Fray Eugenio. Allons donc ! c’est pour le coup que je vais vous croire une enfant. Guérissez-vous donc de ces idées ridicules ; vous les avez prises, je le gage, dans des livres que vous n’auriez pas dû lire. — Quel est ce livre-là ?

Doña Maria. Vous le voyez, c’est l’Imitation de Jésus-Christ que vous m’avez donnée. Je n’ai pas passé un jour sans la lire ; j’y cherche de la force, et je n’en trouve pas. — Je n’ai jamais lu de romans, Fray Eugenio, mais j’ai une âme, un cœur… je vis… je pense… et… Oh ! c’est pour cela que je voudrais mourir.

Fray Eugenio à part.

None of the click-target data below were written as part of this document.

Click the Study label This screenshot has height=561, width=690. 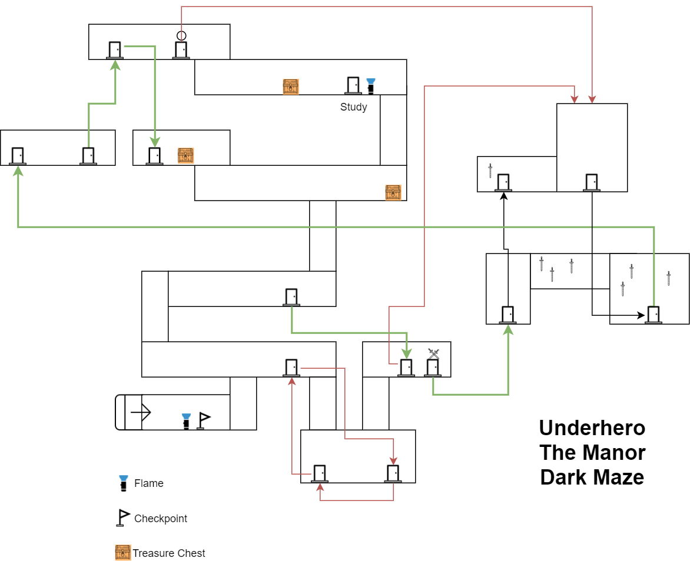click(x=353, y=107)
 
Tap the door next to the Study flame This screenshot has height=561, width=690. click(x=353, y=86)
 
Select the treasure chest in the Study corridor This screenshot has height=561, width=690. click(x=291, y=86)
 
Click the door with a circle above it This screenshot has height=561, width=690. click(x=181, y=50)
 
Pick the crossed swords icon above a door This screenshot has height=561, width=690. click(x=434, y=353)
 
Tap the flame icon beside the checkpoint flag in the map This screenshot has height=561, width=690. click(x=187, y=421)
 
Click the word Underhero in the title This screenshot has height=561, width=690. click(x=592, y=428)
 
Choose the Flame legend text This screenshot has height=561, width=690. click(x=149, y=483)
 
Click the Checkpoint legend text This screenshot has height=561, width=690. click(x=161, y=519)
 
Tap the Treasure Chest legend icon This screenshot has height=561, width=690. click(x=122, y=553)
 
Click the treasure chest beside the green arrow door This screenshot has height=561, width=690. click(x=186, y=155)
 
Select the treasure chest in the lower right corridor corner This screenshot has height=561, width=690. click(x=393, y=192)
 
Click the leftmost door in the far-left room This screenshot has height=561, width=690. click(x=18, y=156)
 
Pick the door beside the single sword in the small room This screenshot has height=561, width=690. click(x=503, y=182)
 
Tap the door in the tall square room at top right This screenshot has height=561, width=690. click(x=592, y=182)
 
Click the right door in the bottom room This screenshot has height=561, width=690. click(x=393, y=473)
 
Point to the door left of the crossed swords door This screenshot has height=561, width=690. click(x=406, y=368)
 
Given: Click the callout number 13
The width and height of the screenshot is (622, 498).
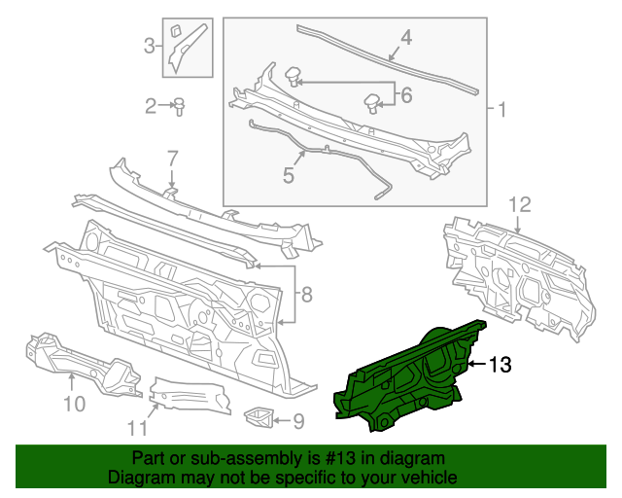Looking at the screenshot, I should pos(499,365).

La petite personne a quelque amourette en tête ; elles sont terribles pour cela dans ce couvent. (Haut.) Eh bien ! mon enfant, vous me conterez cela un de ces jours ; je n’ai pas le temps de vous exhorter et de vous gronder d’importance, comme vous le méritez. — Oui, vous méritez bien que l’on vous gronde pour toutes ces folies. Vous que je croyais plus raisonnable que la plupart de vos compagnes… fi donc ! doña Maria. Maintenant il paraît que c’est une espèce de mode que de vouloir mourir. Je n’entends que des plaintes de la vie que font des enfants de votre âge.